A Frenchman named Pascal discovered that a pressure applied to any part of a confined fluid transmits to every other part with no loss. The pressure acts with equal force on all equal areas of the confining walls and perpendicular to the walls.

Remember when you are talking about the hydraulic machine, you are talking about the way a liquid acts in a closed system of pipes and cylinders. The action of a liquid under such conditions is somewhat different from its behavior in open containers or in lakes, rivers, or oceans. You also should keep in mind that you cannot compress most liquids into a smaller space. Liquids dont "give" the way air does when you apply pressure, nor do liquids expand when you remove pressure.

Punch a hole in a tube of toothpaste. If you push down at any point on the tube, the toothpaste comes out of the hole. Your force has transmitted from one place to another through the toothpaste, which is a thick, liquid fluid. Figure 10-5 shows what would happen if you punched four holes in the tube. If you were to press on the tube at one point, the toothpaste would come out of all four holes. You have illustrated a basic principle of hydraulic machines. That is, a force applied on a liquid transmits equally in every direction to all parts of the container.

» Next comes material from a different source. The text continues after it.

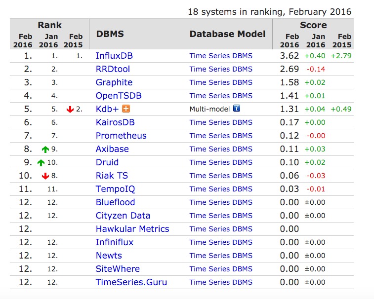
Task: Select the Graphite DBMS link
Action: [x=114, y=82]
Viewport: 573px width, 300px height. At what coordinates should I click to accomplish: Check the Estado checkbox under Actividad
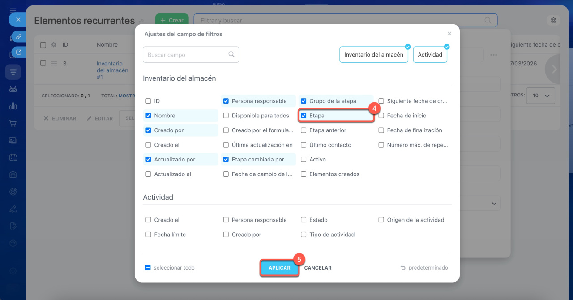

We use this principle in the operation of four-wheel hydraulic automobile brakes. Figure 10-6 is a simplified drawing of this brake system. You push down on the brake pedal and force the piston in the master cylinder against the fluid in that cylinder. This push sets up a pressure on the fluid as your finger did on the toothpaste in the tube. The pressure on the fluid in the master cylinder transmits through the lines to the brake cylinders in each wheel. This fluid under pressure

pushes against the pistons in each of the brake cylinders and forces the brake shoes out against the drums.